Dear finance professors of the world, can you please help me?

Before the Basel Committee regulations’ era, banks cleared for (ex-ante) perceived risk, that information which for instance is to be found in credit ratings, by means of interest rate (risk-premiums), the size of the exposure, and other contractual terms; let us call that “in the numerator”. 

But Basel II, and now Basel III, instruct the banks to also clear, I would call it re-clear, for exactly the same (ex-ante risk) perceived risk, credit ratings, “in the denominator”, by means of different capital requirements, more risk more capital, less risk less capital. 

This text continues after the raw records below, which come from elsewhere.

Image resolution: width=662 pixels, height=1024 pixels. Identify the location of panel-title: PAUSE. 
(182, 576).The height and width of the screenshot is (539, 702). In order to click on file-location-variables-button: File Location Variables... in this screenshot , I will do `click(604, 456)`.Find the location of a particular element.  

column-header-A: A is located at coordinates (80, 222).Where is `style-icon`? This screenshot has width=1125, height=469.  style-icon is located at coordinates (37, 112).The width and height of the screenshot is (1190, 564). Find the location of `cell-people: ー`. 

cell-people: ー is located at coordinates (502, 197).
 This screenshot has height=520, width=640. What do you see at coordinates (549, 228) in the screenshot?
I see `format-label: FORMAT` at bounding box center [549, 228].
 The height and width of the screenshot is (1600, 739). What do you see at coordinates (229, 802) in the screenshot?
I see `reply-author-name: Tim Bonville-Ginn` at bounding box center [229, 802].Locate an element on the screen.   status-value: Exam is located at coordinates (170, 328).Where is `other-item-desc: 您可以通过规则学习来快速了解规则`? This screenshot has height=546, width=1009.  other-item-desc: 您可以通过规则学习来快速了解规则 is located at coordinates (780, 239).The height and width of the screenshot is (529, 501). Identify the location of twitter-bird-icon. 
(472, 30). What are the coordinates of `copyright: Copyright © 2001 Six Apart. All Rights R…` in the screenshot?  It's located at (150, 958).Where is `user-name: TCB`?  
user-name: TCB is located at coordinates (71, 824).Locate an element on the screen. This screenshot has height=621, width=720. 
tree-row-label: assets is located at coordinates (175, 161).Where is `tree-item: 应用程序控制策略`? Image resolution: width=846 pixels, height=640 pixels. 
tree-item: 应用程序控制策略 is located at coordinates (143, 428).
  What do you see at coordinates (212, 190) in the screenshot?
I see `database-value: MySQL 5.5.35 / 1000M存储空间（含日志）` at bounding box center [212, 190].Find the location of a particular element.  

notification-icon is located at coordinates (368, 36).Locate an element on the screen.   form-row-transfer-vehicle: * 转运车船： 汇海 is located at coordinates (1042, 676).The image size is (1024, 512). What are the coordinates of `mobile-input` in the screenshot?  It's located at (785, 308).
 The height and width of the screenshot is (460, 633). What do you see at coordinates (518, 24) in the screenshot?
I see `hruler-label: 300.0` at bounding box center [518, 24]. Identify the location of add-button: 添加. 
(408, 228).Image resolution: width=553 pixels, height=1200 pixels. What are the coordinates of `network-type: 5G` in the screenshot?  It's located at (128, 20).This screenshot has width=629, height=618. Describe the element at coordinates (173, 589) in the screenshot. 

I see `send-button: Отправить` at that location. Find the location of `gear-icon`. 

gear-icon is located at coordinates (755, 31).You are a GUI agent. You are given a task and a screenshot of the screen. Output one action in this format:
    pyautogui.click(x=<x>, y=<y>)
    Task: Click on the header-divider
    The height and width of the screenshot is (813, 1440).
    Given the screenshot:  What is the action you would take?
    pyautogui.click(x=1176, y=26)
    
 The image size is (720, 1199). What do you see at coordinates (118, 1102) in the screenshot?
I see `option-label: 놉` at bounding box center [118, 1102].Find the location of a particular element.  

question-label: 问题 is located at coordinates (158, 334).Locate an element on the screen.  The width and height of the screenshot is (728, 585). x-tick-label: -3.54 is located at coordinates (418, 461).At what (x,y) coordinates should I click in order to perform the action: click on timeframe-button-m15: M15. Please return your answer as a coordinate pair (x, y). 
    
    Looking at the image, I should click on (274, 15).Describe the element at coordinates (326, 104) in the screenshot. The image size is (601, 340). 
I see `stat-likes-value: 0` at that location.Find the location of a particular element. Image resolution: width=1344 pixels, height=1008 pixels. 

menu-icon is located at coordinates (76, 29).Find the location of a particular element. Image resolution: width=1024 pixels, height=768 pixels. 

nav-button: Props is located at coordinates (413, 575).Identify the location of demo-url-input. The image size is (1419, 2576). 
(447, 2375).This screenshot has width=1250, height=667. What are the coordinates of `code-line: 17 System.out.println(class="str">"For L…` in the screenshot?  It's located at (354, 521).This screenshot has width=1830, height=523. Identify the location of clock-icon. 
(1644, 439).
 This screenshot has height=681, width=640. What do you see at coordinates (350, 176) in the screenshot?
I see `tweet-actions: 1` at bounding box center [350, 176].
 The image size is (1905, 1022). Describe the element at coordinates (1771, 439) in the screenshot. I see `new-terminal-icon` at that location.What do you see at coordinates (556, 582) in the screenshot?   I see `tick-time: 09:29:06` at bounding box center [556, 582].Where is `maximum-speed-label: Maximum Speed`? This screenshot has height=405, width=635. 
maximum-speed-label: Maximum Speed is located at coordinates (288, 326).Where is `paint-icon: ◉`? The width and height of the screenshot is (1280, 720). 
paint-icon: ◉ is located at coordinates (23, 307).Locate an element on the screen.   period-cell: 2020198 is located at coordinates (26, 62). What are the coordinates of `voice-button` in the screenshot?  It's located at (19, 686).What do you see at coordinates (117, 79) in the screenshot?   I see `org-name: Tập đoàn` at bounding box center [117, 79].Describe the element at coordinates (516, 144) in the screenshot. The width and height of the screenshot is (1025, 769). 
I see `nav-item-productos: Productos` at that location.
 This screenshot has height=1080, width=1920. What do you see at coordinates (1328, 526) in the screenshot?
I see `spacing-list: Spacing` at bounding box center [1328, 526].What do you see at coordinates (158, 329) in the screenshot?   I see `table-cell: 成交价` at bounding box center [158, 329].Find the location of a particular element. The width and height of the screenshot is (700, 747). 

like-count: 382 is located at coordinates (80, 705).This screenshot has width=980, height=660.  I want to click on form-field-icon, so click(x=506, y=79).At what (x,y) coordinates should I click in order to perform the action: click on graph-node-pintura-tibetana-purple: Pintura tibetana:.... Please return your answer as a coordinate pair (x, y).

That is just plain crazy. Allowing banks to leverage many times more when lending to what is perceived as “safe” than when lending to what is perceived as “risky”, allows the banks a much higher expected risk-adjusted return on equity when lending to “The Infallible” than when lending to “The Risky”. That distorts and makes it impossible for banks to allocate resources efficiently.

Recently Anat Admati and Martin Hellwig published an excellent “The Bankers’ New Clothes” 2013, though I think “The Regulators’ New Clothes” would have been a better title. But, in one passage they write “Whatever merits of stating equity requirements relative to risk-weighted assets may be in theory, in practice…” 

And, dear finance professors, my problem is that I have not been able to find anything yet that I would include within the “Whatever merits”. 

Besides the so fuzzy “more risk more capital, less risk less capital, it sounds logical”, do you have any idea why the regulators did that? If not, can you help me asking around? 

I mean, it is no minor thing that our whole banking system seems to be driven by a loony double consideration of perceived risks.

I mean it is no minor thing that our bank regulators have decided to favor “The Infallible” those already favored by the market and bankers and thereby discriminate against “The Risky”, like all our small businesses and entrepreneurs.